Does that statement surprise you? It might, but if you think about it, the statement makes a lot of sense. After all, why are plants doing photosynthesis? Because they need to make food for themselves, right? Well, what does the plant do with that food? It burns that food for energy, according to the equation I showed you earlier. What does that equation say? It says oxygen and C6H12O6 are reactants. That means they are used up. So plants not only use carbon dioxide and water to make glucose and oxygen, but when it is time for them to burn their food, they must use glucose and oxygen to make carbon dioxide and water.

Now wait a minute. If plants end up using the glucose and oxygen they make through photosynthesis, how are we able to use it? Because of this important fact: Plants make a lot more food and oxygen than they ever need. If plants only made the food that they need, they would end up using it and all the oxygen they made, and there would be nothing for consumers to eat or breathe. However, plants have been designed to make much more food than they will ever need. That means they also make more oxygen than they will ever use. That way, there is food and oxygen for consumers.

This is a very, very important design feature that many people don’t appreciate. In order for us (and most consumers) to survive, it’s not enough that producers like plants exist. They must not only exist, but they must do a lot more work than just keeping themselves alive. They must overproduce food and oxygen so that there is plenty for the consumers. Thus, the proper way to describe the balance between plants and animals is, “Plants make food and oxygen, but they also use it. However, they make more food and oxygen than they need, so that animals can use the rest.”

7 thoughts on “Another excerpt from Science in the Atomic Age

  1. To what extent can producers live without consumers? Doesnt an evolutionary paradigm suggest terrestrial plants existed for millennia before the first insect walked? I’m probably missing something. Just throwing out a thought before my cup of coffee has had a chance to work… Which is probably a bad idea.

    1. The evolutionary paradigm says that photsynthetic bacteria were the first producers to form, and most likely, they were the first real organisms. They could have lasted a long, long time without consumers, since they probably weren’t very efficient at first and therefore couldn’t reach levels in which they would overpopulate the area. By the time they evolved to be really efficient, consumers would have needed to evolve as well, to keep them in check. It’s possible that some of the first consumers were only “part-time” consumers, like the Euglena, which can make its own food and injest food as well.
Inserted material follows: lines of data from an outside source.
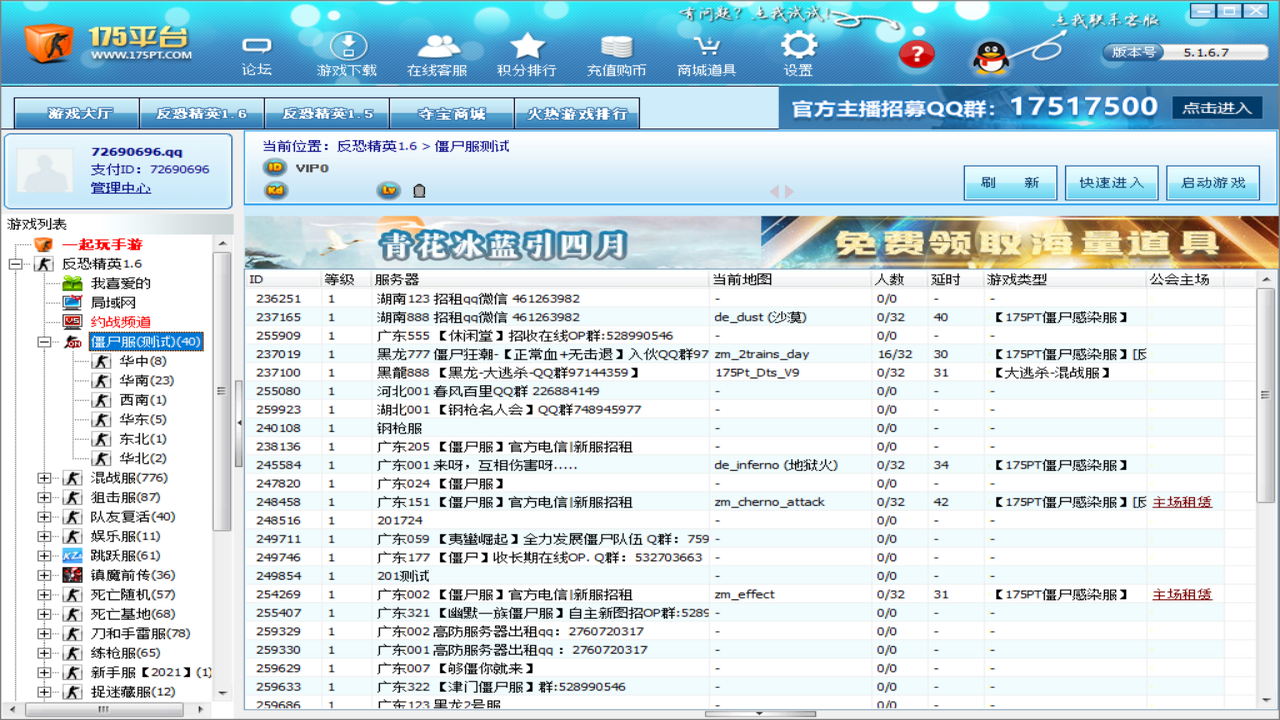Switch to the 火热游戏排行 tab
Image resolution: width=1280 pixels, height=720 pixels.
point(577,114)
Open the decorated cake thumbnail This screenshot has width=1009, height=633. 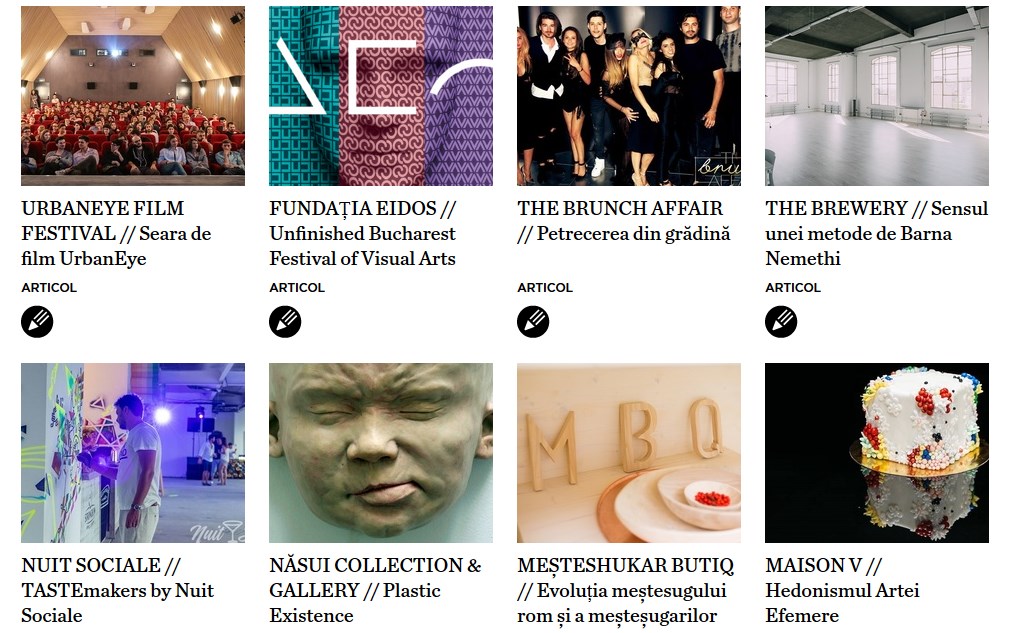[877, 453]
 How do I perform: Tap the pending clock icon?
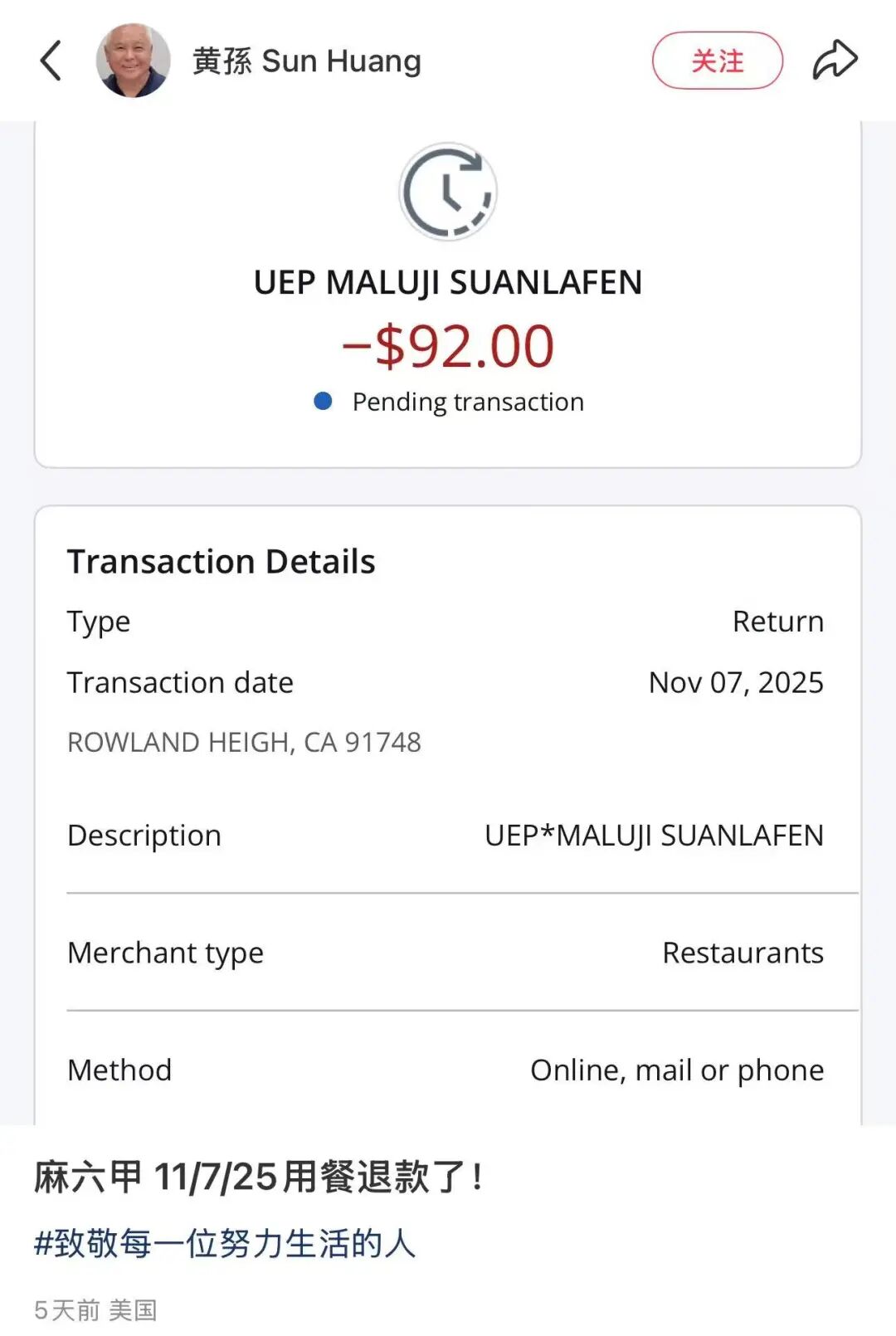[448, 192]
The “part-time” consumers could have given rise to full-time consumers later on.

      Most evolutionists that I read would say that land plants did evolve before land animals, but that doesn’t necessarily present a problem. Once again, the first land plants were probably inefficient and not very successful. However, as they got successful, they presented more resources to exploit, so animals that could venture onto land would have a distinct advantage. Thus, land animals probably evolved as land plants became more successful.

  2. I’m always telling climate change terrorists, no CO2, no plants. As a greenhouse operator why the must buy CO2, which is manufactured. Why do farmers risk their lives to farm the slopes of volcanoes? More CO2, the stronger, healthier plants are, the more they produce, the richer the taste and abundance. Less CO2 means harsher winters and droughts.